レ ンズに備わる物理スイッチは、AF(オートフォーカス)とMF(マニュアルフォーカス)の切り替える[フォーカスモードスイッチ]と、コンティニュアスAF時にピント位置を固定できる「フォーカスホールドボタン」が2つ。
「SEL135F18GM」と同様で、上部についた「フォーカスホールドボタン」は、縦位置で構えたとき、横にあるボタンを押すよりも自然に押して使えるという利便性がある。
「フォーカスホールドボタン」は、カメラ本体のメニューからカスタマイズして、好みの機能を割り当てて使うことができる。
(例:構図確認のためのグリッドライン表示や、天候や表現に合わせて色調を調整できるホワイトバランスなどを割り振ることが可能。
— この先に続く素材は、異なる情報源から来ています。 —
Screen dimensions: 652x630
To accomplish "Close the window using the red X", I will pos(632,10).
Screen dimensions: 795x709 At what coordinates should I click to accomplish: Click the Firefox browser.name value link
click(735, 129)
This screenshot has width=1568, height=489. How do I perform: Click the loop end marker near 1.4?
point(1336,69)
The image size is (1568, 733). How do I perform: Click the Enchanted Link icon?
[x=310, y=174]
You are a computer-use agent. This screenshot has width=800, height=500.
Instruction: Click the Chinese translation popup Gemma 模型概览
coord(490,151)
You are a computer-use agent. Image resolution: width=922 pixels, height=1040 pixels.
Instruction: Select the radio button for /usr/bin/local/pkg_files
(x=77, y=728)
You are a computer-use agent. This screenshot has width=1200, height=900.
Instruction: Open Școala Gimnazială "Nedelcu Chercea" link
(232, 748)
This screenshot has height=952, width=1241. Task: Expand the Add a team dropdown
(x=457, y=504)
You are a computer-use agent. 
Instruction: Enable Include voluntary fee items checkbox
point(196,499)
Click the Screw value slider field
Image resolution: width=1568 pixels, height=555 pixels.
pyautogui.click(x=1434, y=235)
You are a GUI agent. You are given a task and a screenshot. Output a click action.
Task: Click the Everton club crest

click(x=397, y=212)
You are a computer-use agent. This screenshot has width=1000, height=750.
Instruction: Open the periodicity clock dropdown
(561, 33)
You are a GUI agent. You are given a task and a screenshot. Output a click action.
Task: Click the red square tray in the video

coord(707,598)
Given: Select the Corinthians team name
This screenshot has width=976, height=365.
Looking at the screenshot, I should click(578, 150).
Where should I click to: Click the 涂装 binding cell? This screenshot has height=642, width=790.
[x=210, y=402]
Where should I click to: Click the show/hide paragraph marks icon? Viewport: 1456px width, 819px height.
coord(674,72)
)
「絞りリング」は、右手でグリップしながら、レンズにそえた左手でF値を意のままに操れてとても有用。
フォーカスリングにはリニア・レスポンスMFを採用して、リング回転角度にリニアなフォーカス移動する機構になっていて、微妙なニュアンスをダイレクトに反映してくれるおかげで、精緻なピント合わせができる。
「絞りリング」については、回したときのカチカチというクリックはオンオフ可能。
動画撮影時にクリック音が邪魔になるようであればOFFにしてシームレスに可変もできる。
また、これは新規だと思われるけれど、レンズの底の部分に突起となる足がついている。
これはおそらくボディにレンズを装着して置いたときに不意にリングが回らないように付いたものと思われる。
ボタンやリングまわりはしっかり密閉されていてアウトドアでも気軽に撮影が楽しめる防塵・防滴に配慮した設計。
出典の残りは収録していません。